Neil Parish
Main Page: Neil Parish (Conservative - Tiverton and Honiton)Department Debates - View all Neil Parish's debates with the HM Treasury
(9 years, 1 month ago)
Commons ChamberIt is a great pleasure to speak in this debate and I thank the right hon. Member for Birkenhead (Frank Field) for initiating it. It has been a very good cross-party debate. I also want to thank my hon. Friend the Member for Stevenage (Stephen McPartland) and the hon. Member for Ogmore (Huw Irranca-Davies) for their contributions.
Dare I say that I am becoming a little more mature in years? I am now the Chair of a Select Committee and can afford to be a little more independent. It is not, however, always easy to further one’s ambitions in a party if one stands up for what one believes to be right. We are standing up for what we believe to be right. It is fundamental that people who work are better off than those who do not. As a Conservative, I believe that we should be encouraging people into work because they will be better off, but if we are not careful, the policy will drive people back on to benefits and take us in the opposite direction from where we want to go.

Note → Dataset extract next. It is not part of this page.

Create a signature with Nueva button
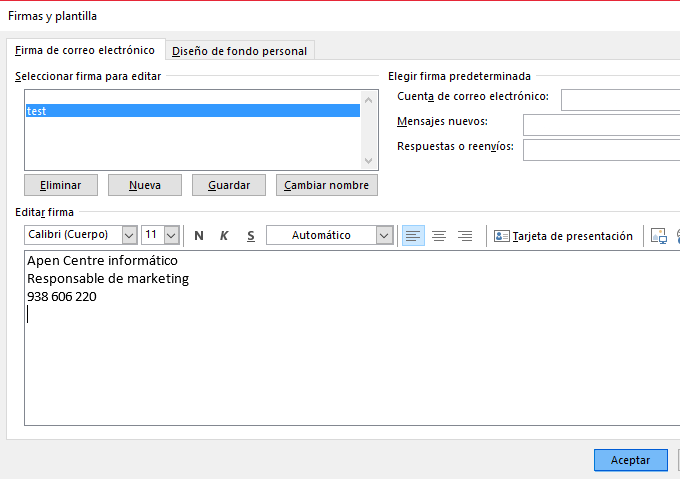The width and height of the screenshot is (680, 479). click(x=145, y=185)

I support what the Chancellor has done in taking millions of people out of tax, raising the thresholds, halving the deficit, driving the economy and creating vast employment in the country. I come from a constituency with only 1% unemployment, but the average salary, for full and part-time employees, is £18,700 and the number of families claiming both working and tax credits is more than 22%. In addition, the average house price is £190,000—the prices are quite high because it is a beautiful part of the country to live in. However, we have to make sure we support people who are working hard across the country. That is why we need to take this opportunity.
I disagree entirely with what the House of Lords did, but it has given us an opportunity to reconsider. May I be so bold as to say that it does not matter how many spin doctors and people who are clever with figures we have? When someone on a low income who relies on tax credits knows that that money is being taken away from them, it is absolutely real. I hate to say it, but on this occasion, the Government and the Chancellor have to be absolutely certain about how many people will be affected and what we will do about it.
I very much support the national living wage, but the Government and the Chancellor need to help the many small companies in our constituencies to pay it. As people get more in their pockets and more from their employment, we can reduce tax credits and the state subsidy on employment. We all get that. We all know what has got to be done, but we cannot do it at the speed we are doing it and take money from perhaps millions of people. It is simple arithmetic. For someone on a low salary, £1,300 is a huge amount of their disposable income—we must remember that this is about disposable income.
I am optimistic. I have always been optimistic in my life because I believe there are always solutions, and I believe there is a solution to this because the Chancellor is a very clever man. I am sure he is listening and will come back to the Chamber with some proposals. These people, whether they are cleaners or classroom assistants, whether they work in the health service, the private sector, the tourism industry or on farms, are all hard-working, and we must be a party and a Government who support hard-working people. We have done that up until now, and we have just lost our way a little, but we can come back out of the wilderness and put this right.
Does my hon. Friend agree that the Conservative party is at its greatest when supporting people getting on in life and providing a safety net for those who need it?
I could not agree more with my hon. Friend, and I am in politics today to try and make that happen. It is why many of us on the Conservative Benches are prepared to stand up and be counted. It is right that we do so, and our constituents expect it. The Chancellor will say, “We must eradicate the deficit”, and yes, we must, but if we are six months or—dare I say it?—a year late in doing that, people will understand.
My hon. Friend is absolutely right. In the last week, I have received hundreds of emails and letters, as hon. Members might expect, and I have been struck by one thing. When we talk about the debt and the deficit, we are not talking about the Government’s debt and deficit; it is the people’s debt and deficit. I have had countless letters from wealthy people telling me this is wrong. It is absolutely right that they be part of this conversation too about how to repair the damage to our economy. It is their vote, as much as it is that of the person losing money in tax credits.
That is right. To coin a phrase, we are all in it together. It is right that we reduce the deficit and balance the books—we cannot go on borrowing forever, because it will be our children, grandchildren and, at this rate, great grandchildren who will pay it off—but we have to do it fairly. I do not apologise for repeating that work must pay, and we must make sure that those in low-paid work can carry on their lives.
May I remind Government Members that £375 billion of our debt was the result of quantitative easing? The Bank of England has had to step in and use monetary policy measures because of the failure of the Government’s fiscal measures.
I will not get into an argument with the hon. Gentleman about quantitative easing, although I rather fear we would not have the employment we have today had we not used some of those tools. Whether they were overused is a matter for debate—I suspect in the history books—but I suggest that QE helped with employment, and that we have got the economy running smoothly and in the right direction.
I make the same plea that I am sure hon. Members from across the Chamber will make. I ask the Chancellor please to consider how we might mitigate the impact of these changes and raise the national living wage so that people are earning more as tax credits are taken away. People will accept that. It is not a crime to be low paid. We have got to put this right, because the Conservative party and the Government’s reputation is at stake.